Perhaps this is a concept that we should investigate for other areas of Phobos?

Absolutely.

A lot of things in Phobos unnecessarily use classes. I feel very strongly that V3 should go in the direction of using structs where possible, non-copyable/scoped/unique ones if needed.

February 05
On Sunday, 4 February 2024 at 23:16:36 UTC, H. S. Teoh wrote:
> On Sun, Feb 04, 2024 at 09:10:20PM +0000, Sebastiaan Koppe via Digitalmars-d wrote: [...]
>> I personally find exceptions useful only when I want to jump many stack frames at once.
>
> But I thought exceptions were not intended to be used in that kind of way. They're more like an abort condition to short-circuit the normal flow of control. If a failure condition is an expected part of the program, throwing an exception is probably not the best way of implementing it.

Sorry, I didn't phrase it correctly. You are right, exceptions obviously aren't for control flow.

I meant that I find them very useful when I'm in the bowels of a library and need to bubble up an error to the original caller. With exceptions you can do this without involving the middle layer; just throw and let someone else care about it.

This is very convenient. However, that is about the only thing that they have going for me.

>> Overall I find them taxing because they add another possible 'return' value to a function. Sometimes its documented, but 9 out of 10 times you'll find out at runtime.
>
> But isn't it enough to just have a blanket catch block in the dispatch code to swallow any exceptions that downstream code might generate? You don't have to know exactly what it is, you just catch it, abort the offending task, and move on to the next one?

Sometimes that can work yes.

I find that when I'm writing server software however, I often want to handle a subset of the possible failures. That might involve a blanket retry, a retry with tweaked parameters, a possible fallback, etc.

Using algebraic datatypes has always been a lot more explicit for me.

>> Note I often write server programs. YMMV with e.g. batch programs.
>
> There are certainly valid considerations about the predictability of control flow. I.e., if you call a series of functions in a row and they are all nothrow, you can rest assured that the control flow will reach the end of the block, and not bail out on you in the middle.

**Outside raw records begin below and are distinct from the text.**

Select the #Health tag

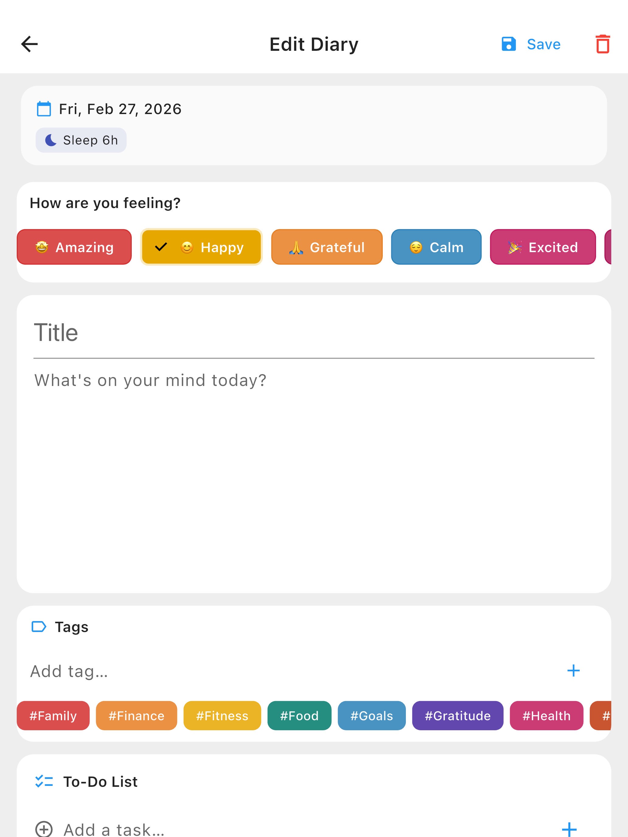pos(547,716)
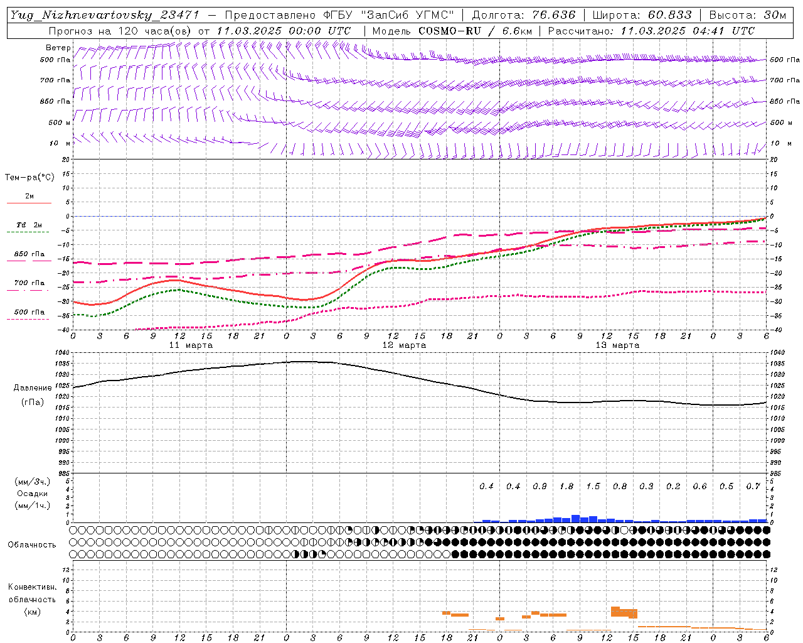Click the 850 гПа temperature legend line
Screen dimensions: 803x643
pyautogui.click(x=29, y=261)
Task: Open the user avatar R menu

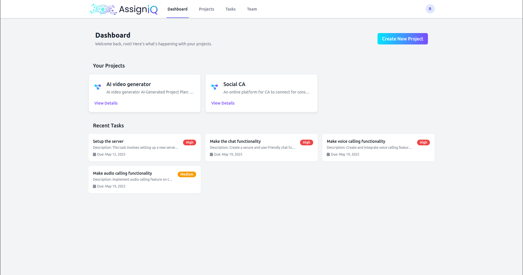Action: click(x=430, y=9)
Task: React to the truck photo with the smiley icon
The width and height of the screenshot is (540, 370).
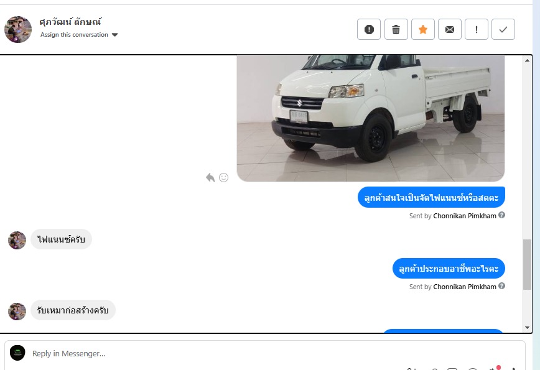Action: point(223,178)
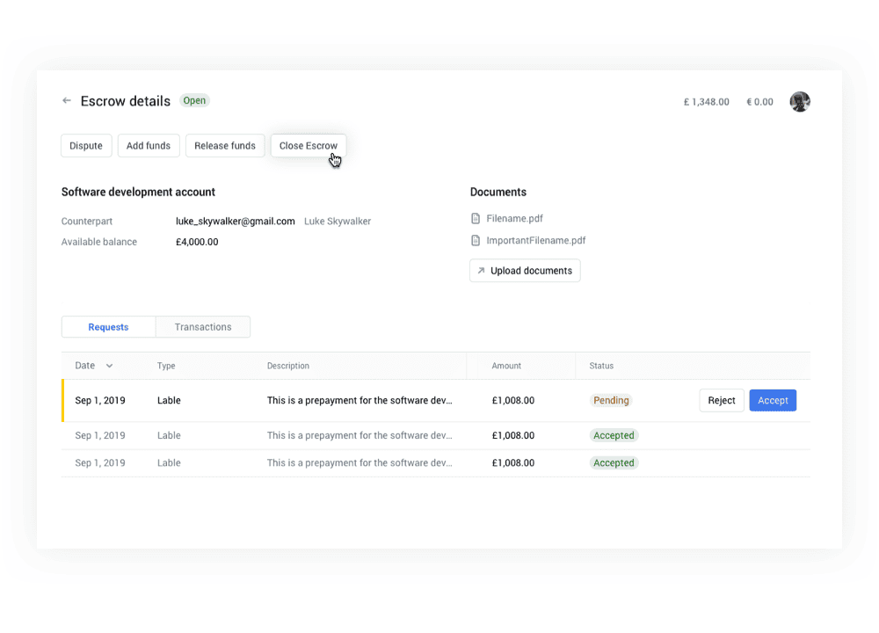Switch to the Transactions tab
879x633 pixels.
203,326
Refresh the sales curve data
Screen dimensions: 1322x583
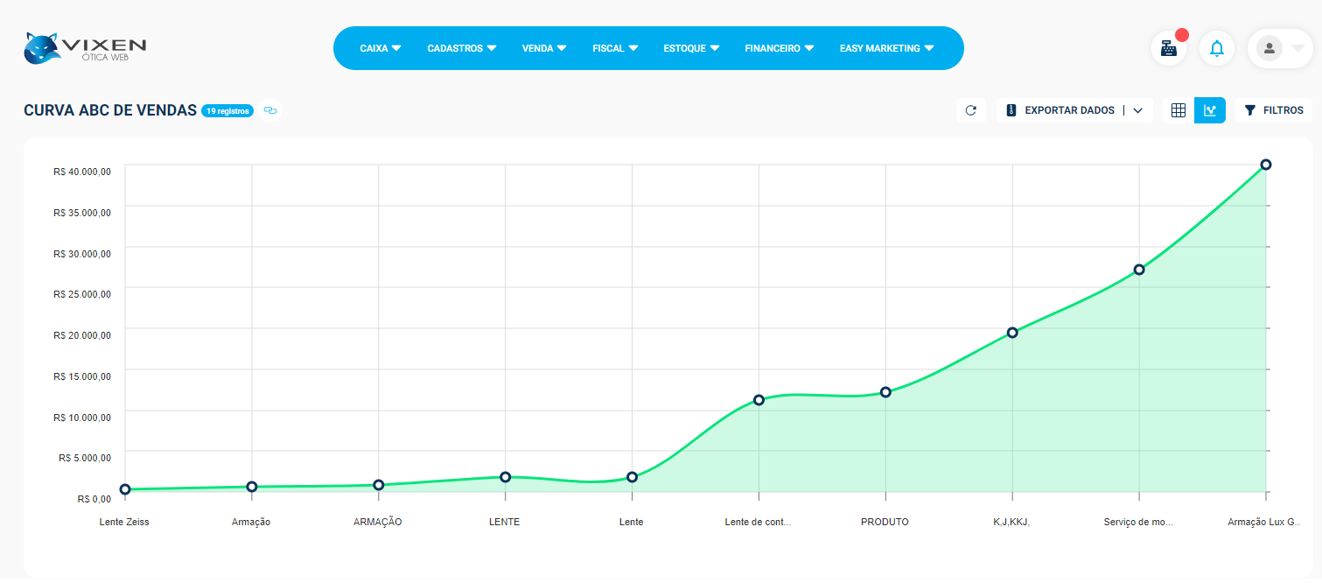(x=970, y=110)
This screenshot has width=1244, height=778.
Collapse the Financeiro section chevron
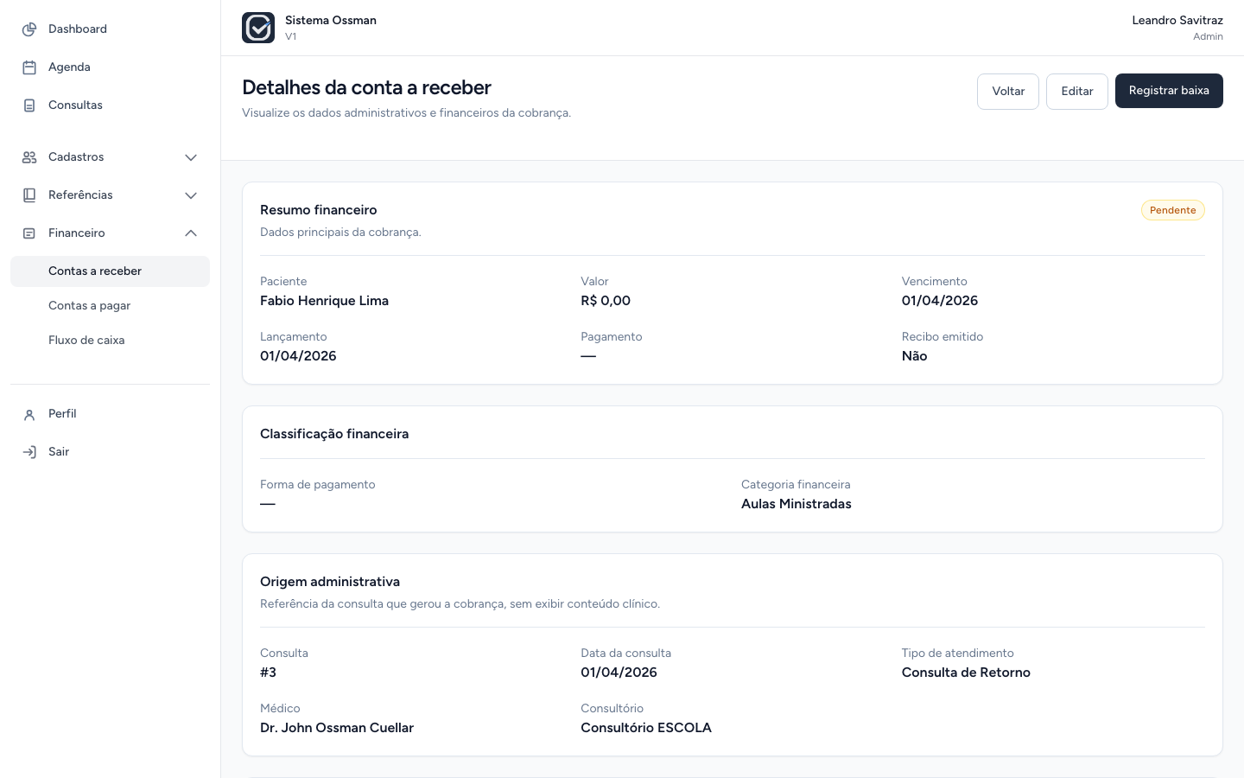click(191, 233)
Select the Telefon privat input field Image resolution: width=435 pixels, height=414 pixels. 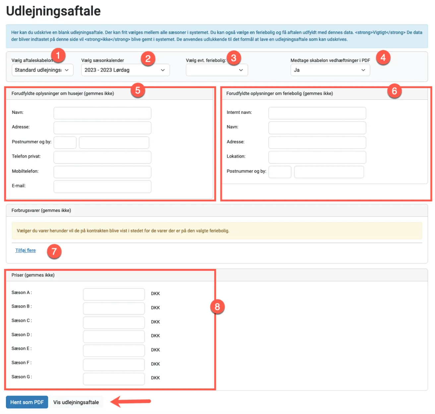102,157
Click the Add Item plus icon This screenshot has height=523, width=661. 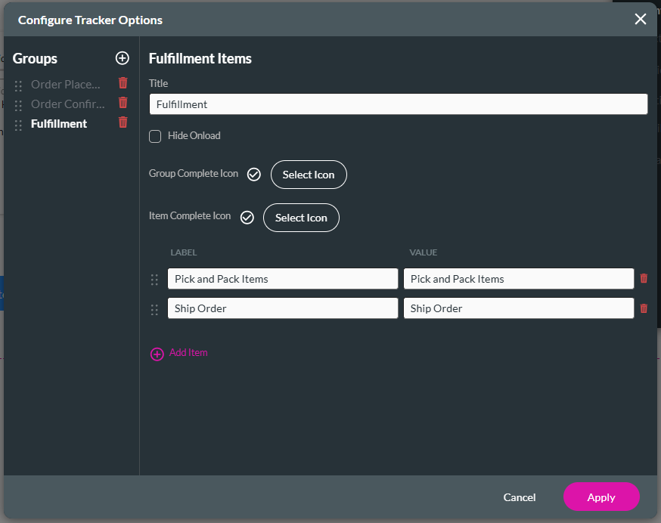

Yes, exactly. I value that a lot.

> Still, when a fatal error happens deep inside some low-level code and there's nothing else you can do until you get back to the high-level business logic, exceptions are very useful. To manually bubble the error state all the way back up the call stack is just too onerous. It forces all intermediate levels of code to be dependent on the exact error codes / sumtypes so that it can be properly propagated up to the level where the code has enough context to react to it meaningfully. This increases coupling between orthogonal code. Using exceptions avoids this spurious coupling.

With exceptions there is coupling as well. In fact, I would argue the coupling is worse since its over a wider distance. Plus you have to 'discover' them over time.

It is true that it can sometimes be a bit onerous. In practice its only in a few rare cases, so I do it and move on. The possible set of failures is pretty static so its not like you have to extend the set all the time.

---

To conclude, I guess I consider exceptions to be very unstructured. Not only do they rarely contain the right information in order to decide the next step (unless you want to parse strings), because it is an open hierarchy, basically anything goes and you have no idea what gets thrown at you.

Not to mention that a refactor might change or add an exception, and there is no way you get informed about that during compilation.